**ACTIVITY A:**
Decide whether each statement agrees with the text on mindfulness at the school. For each, answer yes or no and quote the deciding words. (i) Zoe Athanason first encountered Headspace at school. (ii) Give2Learn donates school supplies to children in Syria. (iii) Coaches used the 4-7-8 breathing technique during a lacrosse championship game.
**ACTIVITY B:**
According to the text on mindfulness at the school, why did the coaches use the 4-7-8 breathing technique during the championship game? Answer in one to three sentences.
**ACTIVITY C:**
Continue the text on mindfulness at the school, starting after its final sentence.

━━━━━ TEXT PROVIDED

Zoe Athanason, a typical teenager at this school, is the captain of the Girls Varsity squash team and founder and president of Give2Learn, which fundraises and donates school supplies to children in the Dominican Republic and Syrian refugee camps in Greece. She has been practicing mindfulness with the popular mobile app Headspace, after being exposed to it in school last year.“In life, especially in an environment where everyone is focused on successes and the more superficial parts of life, it is important to know how to ground yourself and be able to control your conscience and mental health. As a young person, it is difficult to always feel 100% secure and confident in yourself; however, I think meditation is something that can lead a person on the right path of connecting yourself to who you are.”
In the words of Georgette Summers, Assistant Director of Athletics and also Coach for Varsity Lacrosse and Field Hockey, “Mindfulness teaches our community members effective and sustainable skills and strategies to manage stress and anxiety. As a faculty member, who has been fortunate to be part of the program, I see the benefits of daily practice. As coaches, we counted on the breathing practices as part of our coaching toolbox. During a field hockey championship game we used the 4-7-8 breathing technique to calm and refocus our athletes. Student-athletes have shared with us that they have used the “chicken breath”, when they are feeling sluggish and unfocused, before a test. We are hoping each student can take away at least one practice that appeals to their needs.”

━━━━━━━━━━
━━━━━ GIVEN INFORMATION

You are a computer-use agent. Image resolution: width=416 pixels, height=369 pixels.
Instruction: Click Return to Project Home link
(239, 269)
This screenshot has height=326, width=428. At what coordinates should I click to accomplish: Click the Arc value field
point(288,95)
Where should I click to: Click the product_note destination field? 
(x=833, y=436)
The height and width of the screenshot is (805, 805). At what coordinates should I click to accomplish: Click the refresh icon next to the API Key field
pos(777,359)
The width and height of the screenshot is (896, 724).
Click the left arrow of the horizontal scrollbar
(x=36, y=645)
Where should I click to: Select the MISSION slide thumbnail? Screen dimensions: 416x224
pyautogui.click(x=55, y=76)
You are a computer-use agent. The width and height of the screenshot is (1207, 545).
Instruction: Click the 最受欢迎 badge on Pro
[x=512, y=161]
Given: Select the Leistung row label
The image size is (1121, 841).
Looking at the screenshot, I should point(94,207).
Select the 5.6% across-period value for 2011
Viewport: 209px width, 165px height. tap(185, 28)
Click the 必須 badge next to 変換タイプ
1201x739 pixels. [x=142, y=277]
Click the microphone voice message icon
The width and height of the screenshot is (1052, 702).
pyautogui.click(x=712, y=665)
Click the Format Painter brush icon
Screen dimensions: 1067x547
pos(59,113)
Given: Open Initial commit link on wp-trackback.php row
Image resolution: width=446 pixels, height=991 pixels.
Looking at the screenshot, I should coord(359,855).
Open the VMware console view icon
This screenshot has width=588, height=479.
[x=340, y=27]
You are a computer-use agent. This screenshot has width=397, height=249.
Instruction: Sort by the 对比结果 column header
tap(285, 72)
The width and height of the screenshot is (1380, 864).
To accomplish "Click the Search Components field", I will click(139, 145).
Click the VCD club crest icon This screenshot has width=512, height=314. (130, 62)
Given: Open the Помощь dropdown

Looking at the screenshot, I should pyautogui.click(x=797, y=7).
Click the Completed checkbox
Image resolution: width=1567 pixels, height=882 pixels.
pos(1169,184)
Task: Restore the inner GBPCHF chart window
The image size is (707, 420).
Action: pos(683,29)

━━━━━━━━━━

**WRITTEN REPLY A:**
(i) Yes: "after being exposed to it in school last year."
(ii) No: "children in the Dominican Republic and Syrian refugee camps in Greece."
(iii) No: "During a field hockey championship game we used the 4-7-8 breathing technique."

**WRITTEN REPLY B:**
The coaches used the 4-7-8 breathing technique during a field hockey championship game to calm their athletes and help them refocus.

**WRITTEN REPLY C:**
The wrestling team coach Rich Knazik, has already gone through the program in previous years. He is a strong supporter of bringing mindfulness to schools, and finds that the practice calms his athletes, as well as gives them a boost of energy when needed. Today he helps me settle the class down by reminding them of the power of these techniques, both for wrestling and for life. “The wrestling team loves mindfulness breathing exercises to relax and focus during a long day at a wrestling tournament. We also embrace the fast-paced breathing exercises to prepare, minutes before stepping on to the mat.”
It is late now on this wintry night; I finish up my class with few minutes of silent breathing, before we all head home. As I watch the young faces concentrating on their breath and surrendering their tight muscles to the ground beneath them, I feel a deep sense of peace. The seeds of mindfulness have been sown; the children will always have access to their inner lives because of these mindfulness sessions they participated in.